The Lancaster was from 617 Squadron at RAF Woodhall Spa in Lincolnshire. On 12 February 1944 it had landed at RNAS Ford on the way back from a mission, and on the morning of 13 February it took off to return to Woodhall Spa. There was low cloud and visibility was poor. The Lancaster hit trees on Waltham Down, broke up and caught fire.

Of the eight airmen aboard, seven were killed on impact. Local farmworkers rescued the pilot from the cockpit, but he was badly burned and died two days later in St Richard's Hospital in Chichester. The pilot and two other crewmen were from the Royal Canadian Air Force. Two other members of the crew were from the Royal Australian Air Force.
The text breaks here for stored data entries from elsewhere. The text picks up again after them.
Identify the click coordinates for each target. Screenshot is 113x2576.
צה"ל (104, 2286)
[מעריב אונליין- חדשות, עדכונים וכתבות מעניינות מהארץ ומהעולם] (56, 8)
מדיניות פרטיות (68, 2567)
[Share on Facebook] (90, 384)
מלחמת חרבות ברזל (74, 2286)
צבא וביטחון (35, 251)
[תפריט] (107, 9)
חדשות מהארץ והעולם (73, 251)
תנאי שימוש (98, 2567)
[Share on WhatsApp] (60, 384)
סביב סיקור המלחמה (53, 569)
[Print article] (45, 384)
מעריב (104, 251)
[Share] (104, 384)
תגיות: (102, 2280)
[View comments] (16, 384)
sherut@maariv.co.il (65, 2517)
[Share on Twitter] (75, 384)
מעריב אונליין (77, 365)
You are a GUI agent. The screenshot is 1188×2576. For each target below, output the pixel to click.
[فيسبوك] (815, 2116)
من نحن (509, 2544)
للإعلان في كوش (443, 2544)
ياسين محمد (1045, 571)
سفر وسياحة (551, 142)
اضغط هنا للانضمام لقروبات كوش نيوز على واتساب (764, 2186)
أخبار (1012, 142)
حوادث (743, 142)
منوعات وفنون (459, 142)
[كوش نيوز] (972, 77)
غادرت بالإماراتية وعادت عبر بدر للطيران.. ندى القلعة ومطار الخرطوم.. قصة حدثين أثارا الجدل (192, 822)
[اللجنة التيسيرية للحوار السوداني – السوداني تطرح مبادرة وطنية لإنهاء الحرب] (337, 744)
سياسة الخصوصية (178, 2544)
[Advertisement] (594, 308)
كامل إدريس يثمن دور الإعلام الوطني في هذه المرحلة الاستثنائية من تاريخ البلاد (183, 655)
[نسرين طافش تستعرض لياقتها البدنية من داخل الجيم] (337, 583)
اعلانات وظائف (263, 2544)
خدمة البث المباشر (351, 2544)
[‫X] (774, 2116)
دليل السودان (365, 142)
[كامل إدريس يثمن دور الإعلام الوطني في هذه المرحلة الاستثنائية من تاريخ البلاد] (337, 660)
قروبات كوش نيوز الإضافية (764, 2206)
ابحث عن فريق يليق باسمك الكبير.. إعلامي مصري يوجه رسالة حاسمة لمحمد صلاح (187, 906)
The Skytrain was from the 27th Transport Group. On 11 February 1945 it was on a flight from Paris–Le Bourget Airport to RAF Grove in Berkshire. It crossed the Sussex coast about 1125 hrs at an altitude of only 300 to 400 ft. The weather was worsening, visibility had decreased to 25 yard, and the crew may not have realised they were no longer over the sea. The aircraft's port wing hit trees on Upwaltham Hill and was torn off. The aircraft seems to have cartwheeled before breaking up. All seven men aboard were killed.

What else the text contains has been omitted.